■ **Exercise objective**
Continue the memoir passage below about a Secretary of State's last night in office, starting right after its final sentence.

■ **Passage for review**
"""
I DIDNT WANT IT TO END.
Hoping to freeze time, I thought back to the phone ringing one December morning and the words, “I want you to be my Secretary of State,” and to the swearing-in ceremony where my eagle pin came unstuck. I thought of little girls seeking autographs on a triumphant train trip from Washington to the United Nations in New York; of Václav Havel’s face, warm and wise, as he placed a red sash on my shoulder and a kiss on my cheek; and of names enshrined on the wall of a synagogue in Prague. I thought of buildings in Kenya and Tanzania reduced to rubble; of coffins draped with the American flag; and of President Clinton in a rumpled shirt, with glasses perched on his nose, pleading the cause of Middle East peace.
I thought of the countless meetings, some in grand palaces in the middle of the night, others in remote villages where nothing grew except the appetites of young children yet people still laughed and lived in hope. I thought of the cheering of crowds, joyous in Kosovo and Central Europe but robotic in North Korea, and of women and girls sharing their fears in a refugee camp a few miles from the Afghanistan border.
The sound of tape being pulled away from giant rolls broke my reverie. We had been so busy, we hadn’t started packing until well after dark. Now boxes and bubble wrap were everywhere, sitting amid stacks of books, discarded bags of pretzels, and mementos gathered during a million miles of travel and almost three thousand days of government service. Staff members were scurrying about, preoccupied with sorting, wrapping, sealing, and labeling. Silently I withdrew into the small inner office of the Secretary of State, my office for a few hours more, and went instinctively to the window.
"""
■ **Data**
"""
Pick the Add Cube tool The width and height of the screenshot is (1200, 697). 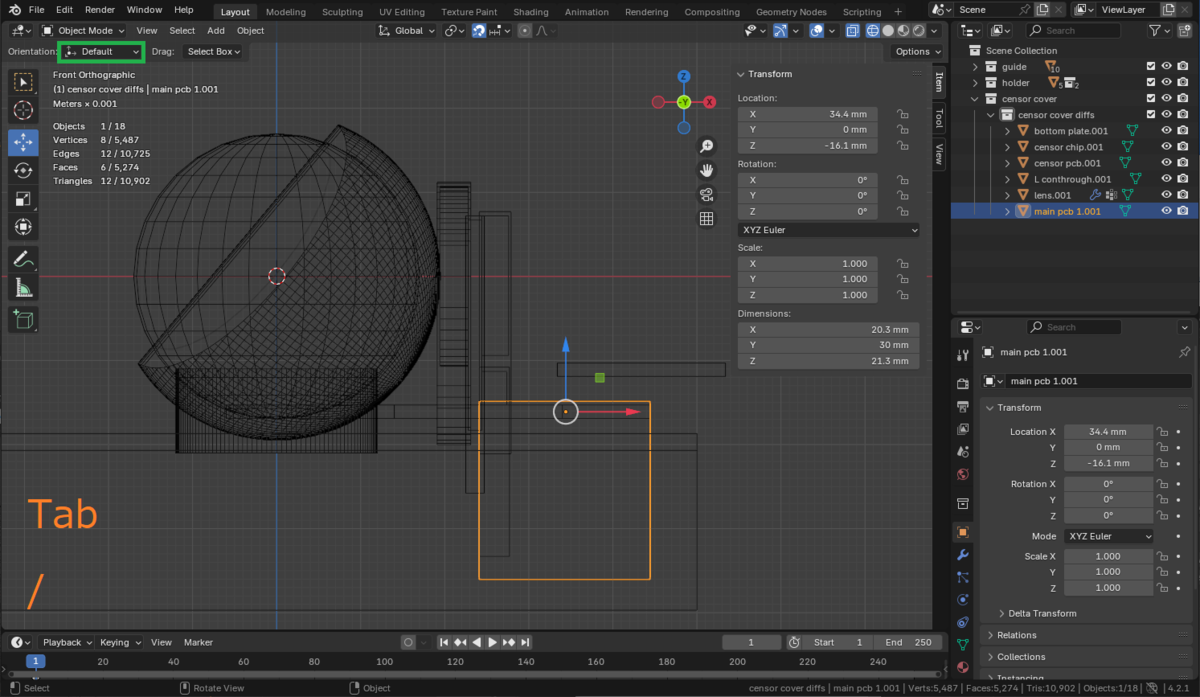click(23, 320)
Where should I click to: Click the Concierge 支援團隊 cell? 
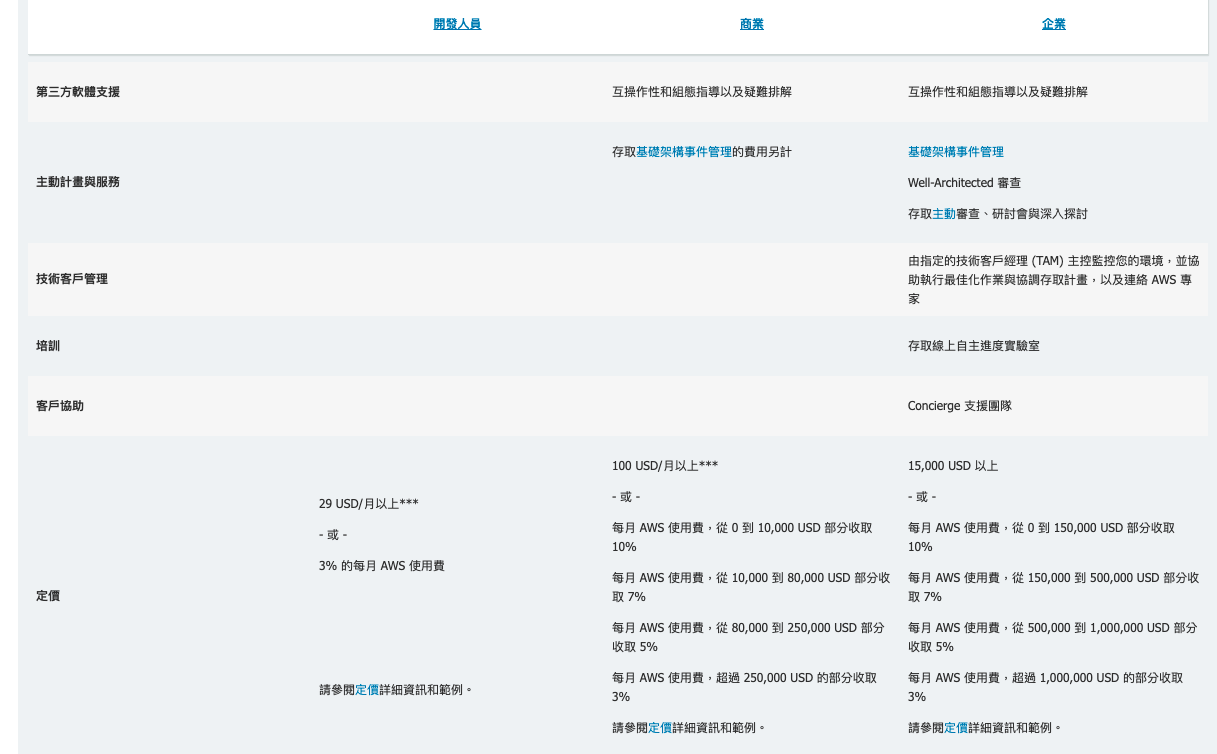pyautogui.click(x=959, y=406)
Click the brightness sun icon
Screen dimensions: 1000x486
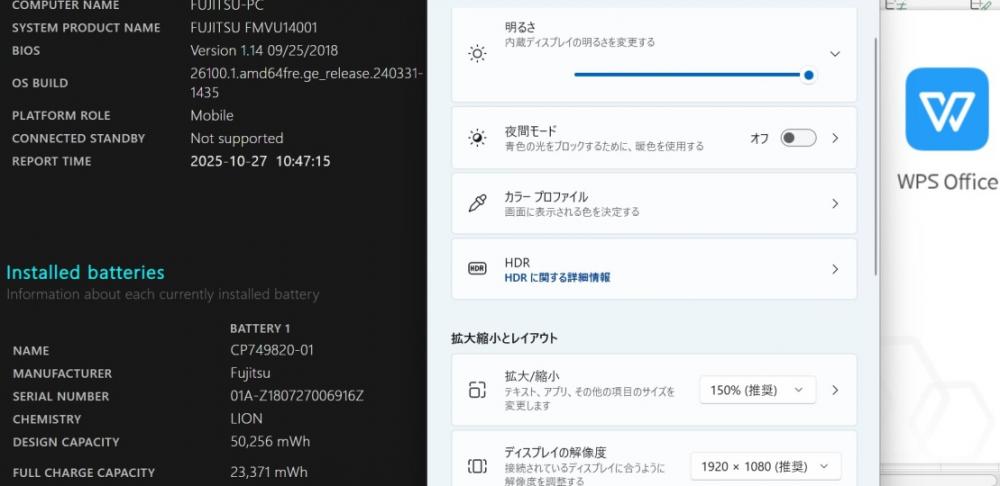(477, 54)
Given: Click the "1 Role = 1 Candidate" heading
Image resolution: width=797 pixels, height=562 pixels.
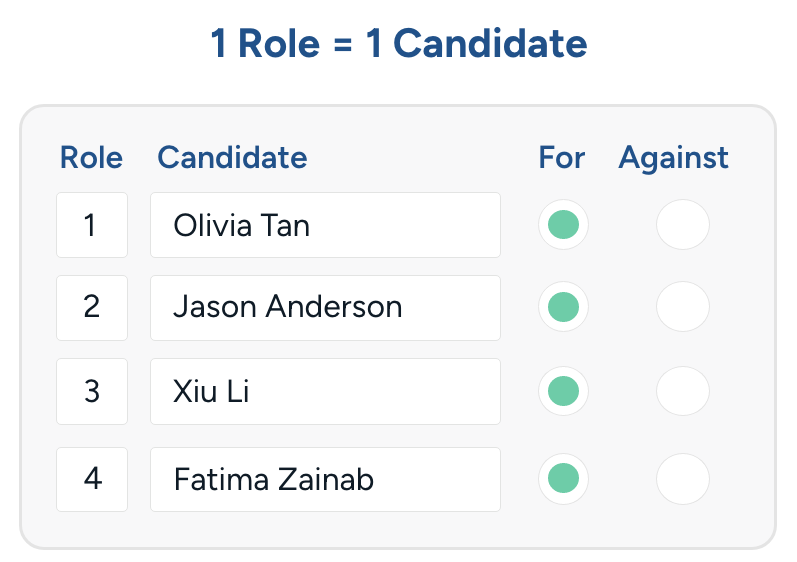Looking at the screenshot, I should pos(398,44).
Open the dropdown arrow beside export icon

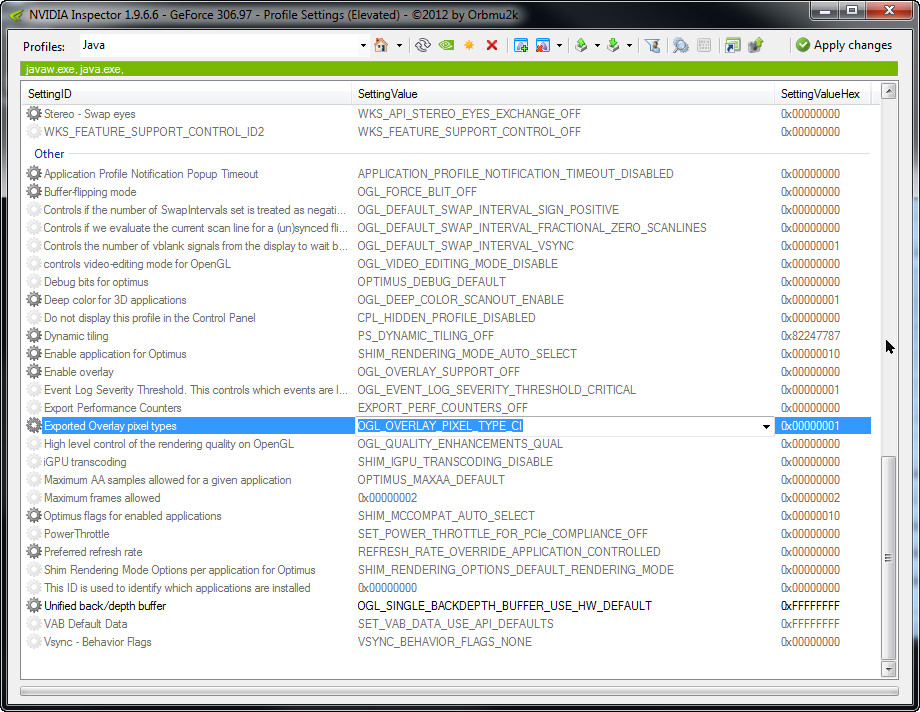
"""
■ **Your response**
It was the view I would miss almost as much as anything else. Circles of light on the National Mall surrounded the Lincoln Memorial and Washington Monument. Between them, obscured by the January night, were the haunting bronze figures commemorating America’s engagement in the Korean War, and the silent yet eloquent black marble of the Vietnam wall. Across the Tidal Basin I saw the dome marking our nation’s memorial to Thomas Jefferson, America’s first Secretary of State, and across the river the more distant glow of the eternal flame at John Kennedy’s grave in Arlington National Cemetery. I felt intense gratitude for each day I had been given to build on the tradition of honor and sacrifice celebrated in front of me.
I may not have wished it to end, but the clock was ticking and there was much to do. I went to my desk for the last time, focusing on a piece of stationery I had centered there. “Dear Colin,” I wrote. “We have been working hard and hope when you arrive in the office it is clean. It will, however, still be filled with the spirit of our predecessors, all of whom felt representing the United States to be the greatest honor. So I turn over to you the best job in the world. Good luck and best wishes. Madeleine.”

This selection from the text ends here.